Moonchild Sanelly ist Teil der hippen elektronischen Musikszene Südafrikas. Ihr zweites Album „Phases“ versteht sie als feministisches, sexpositives Manifest

Sanelisiwe Twisha alias Moonchild Sanelly Foto: Transgressive

Von Jens Uthoff

Moonchild Sanelly singt, rappt und spricht gerne über Sex; nicht umsonst tragen die Songs der südafrikanischen Musikerin Titel wie „Strip Club“, „Bad Bitch Budget“ oder „F-Boyz“ (für „Fuckboys“).
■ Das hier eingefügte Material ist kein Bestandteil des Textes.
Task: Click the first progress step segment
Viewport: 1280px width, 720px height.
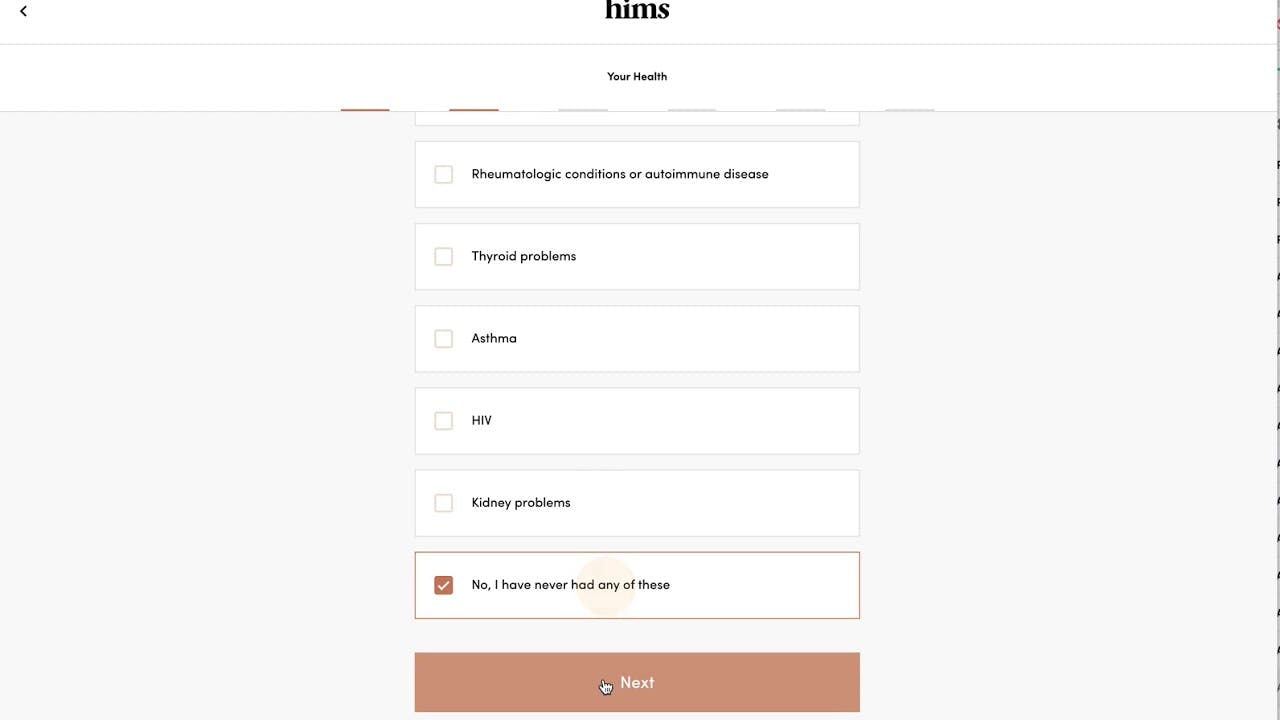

Auch während des Interviews, zu dem sie Mitte April aus ­Johannesburg im Videochat zugeschaltet ist, dauert es nur wenige Minuten, bis sie von der weiblichen Sexualität redet: „Viele Frauen denken immer noch, Sex ist wie eine Pflicht, die sie zu erledigen haben, an der sie aber nicht beteiligt sind. Manche erwachsene Frauen wissen nicht mal, was ein Orgasmus ist, sie denken, der Sex ist zu Ende, wenn der Mann gekommen ist. Frauen sollten aber über ihren Körper Bescheid wissen und selbst über ihn be­stimmen.“

Weibliche Selbstermächtigung gehört für Moonchild Sanelly zum Programm, sie hat sich selbst auch schon mal als „Präsidentin des weiblichen Orgasmus“ bezeichnet. In Südafrika zählt sie zu den berühmtesten Künstlerinnen, auf Facebook hat sie 1,7 Millionen Follower:innen. Wenn eine wie sie offen über Sexualität und auch über sexualisierte Gewalt spricht – die sie selbst erlebt hat –, hat das Gewicht.

Die 34-Jährige ist Teil der elektronischen Musikszene Südafrikas. In Städten wie Johannesburg und Durban sind in jüngeren Jahren originäre House-Substile wie Amapiano, Kwaito und Gqom entstanden, die in der internationalen Pop-Welt adaptiert wurden. „Man hört der Musik an, dass sie aus Südafrika kommt“, meint Moonchild Sanelly, „es ist wohl irgendein ganz besonderes Gewürz in der Musik, das es nur bei uns gibt. In Ländern wie Nigeria versucht man inzwischen schon einen eigenen Amapiano-Stil zu etablieren. Aber man hört den Unterschied.“ Moonchild Sanelly gestikuliert beim Erzählen mit den Händen, ihre blauen, voluminösen Haare schwenken hin und her. Sie trägt eine bunt gescheckte Jacke, hat dick Lipglossaufgetragen.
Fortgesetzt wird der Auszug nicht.